Examination of the airframe, and flight control system revealed no evidence to indicate any precrash mechanical failure or malfunction. All components necessary for flight were present. Continuity of the flight control system was confirmed for pitch, roll, and yaw.

Examination of the main transmission, engine to transmission driveshaft, overrunning clutch, tailrotor transmission, and chip detectors revealed no evidence of preimpact failure or malfunction.

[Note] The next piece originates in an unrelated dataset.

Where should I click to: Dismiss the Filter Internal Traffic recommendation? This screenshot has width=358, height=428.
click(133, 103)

Examination of the fuel system revealed all coupling nuts and their respective fittings on all fuel, lube, and air lines on the engine were secured, and evidence of torque paint was observed to all B-nuts. The fuel tank was not ruptured and contained fuel. Fuel and a trace of water were present in the fuel filter bowl. Fuel was also found in the fuel line from the fuel nozzle to the in-line check valve and in the fuel line between the firewall and the engine-driven fuel pump.

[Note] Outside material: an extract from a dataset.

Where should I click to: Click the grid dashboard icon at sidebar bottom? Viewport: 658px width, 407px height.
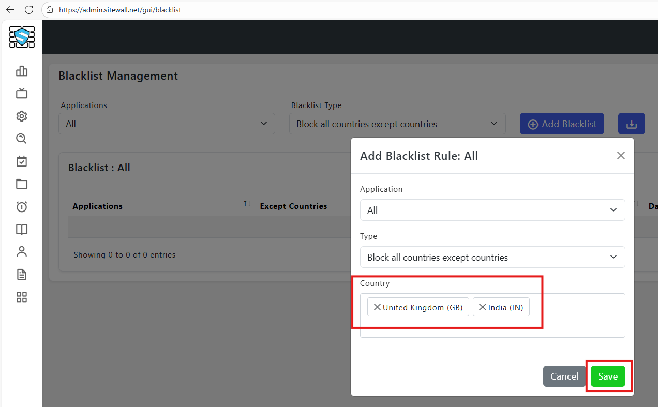tap(21, 297)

The engine was removed and transported to an authorized repair facility in Miami, Florida, for further analysis. Examination of the engine revealed no evidence of a precrash failure or malfunction. The N1 drivetrain rotation was restricted in the assembled state. Disassembly of the engine revealed the restriction was due to severe corrosion and magnesium meltdown of the N1 accessory bearings in the gearbox and also debris lodged within the compressor axial rotor. Moderate to severe foreign object damage was present on the leading edges of the first stage compressor blade and trailing edges of the inlet guide vanes. Fiberglass deposits were located throughout the first, second, third, and fourth stages and within the diffuser vane assembly. About 50 percent of the shroud circumference in the exducer area exhibited impeller to compressor shroud rub indications. A slight blade tip rub indication was observed at the 6:00 position of the fourth stage turbine nozzle, third stage wheel side. Dirt deposits were noted attached to the first stage turbine wheel rim and on the suction side of several airfoils.

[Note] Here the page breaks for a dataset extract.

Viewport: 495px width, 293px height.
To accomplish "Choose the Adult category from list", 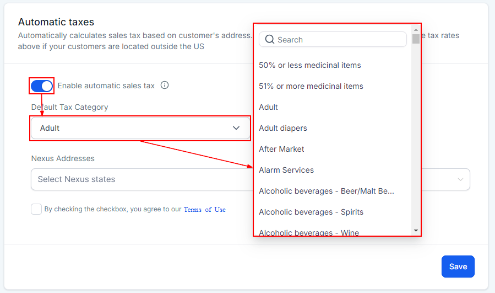I will coord(269,107).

MEDICAL AND PATHOLOGICAL INFORMATION

The pilot, Daniel P. Gilligan, sustained minor injuries. Toxicology studies of specimens were not requested or performed.

Post-mortem examination of the aerial observer, Norris Epps Jr., was conducted by Dr. Lee R. Miller, Associate Medical Examiner, District thirteen, Tampa, Florida, on January 26, 1995. The cause of death was drowning. Post-mortem toxicology studies of specimens from the aerial observer was performed by the Toxicology Section, Hillsborough County Medical Examiner Department, Tampa, Florida. These studies were negative for neutral, basic, and acidic drugs.

SURVIVAL ASPECTS

The helicopter was equipped with three Eastern Aero-Marine Life Preservers, model KSD-35HC2 (adult), located between the pilot and aerial observer seats. One life preserver was recovered from Tampa Bay, and was issued to Officer Jeffrey E. Fife. Examination of the life preserver revealed the last recorded inspection date was May 1986. The Tampa Police Aviation Unit SOP does not address aviation life support equipment, inspection of equipment, or training of personnel using the equipment. Pilots were issued life preservers, and were provided with verbal training in the deployment and use of life preservers. The aerial observer was not briefed on the use of the life preserver, and the observer briefing sheet does not address the use of aviation life support equipment.

TEST AND RESEARCH

Advisory Circular 60-4 describes spatial disorientation, and is included as a part of this report.

ADDITIONAL INFORMATION

The helicopter was released to Jeffrey E. Fife, Chief Pilot, City of Tampa, Police Department Aviation Unit on January 27, 1995. The engine was released to Richard Fernandez, Director of Maintenance, City of Tampa, Police Department Aviation Unit on February 7, 1995.

NTSB Probable Cause

THE PILOT'S FAILURE TO MAINTAIN AIRCRAFT CONTROL AS A RESULT OF BECOMING SPATIALLY DISORIENTED WHILE MANEUVERING. CONTRIBUTING TO THE ACCIDENT WAS THE DARK NIGHT WITH NO VISIBLE HORIZON.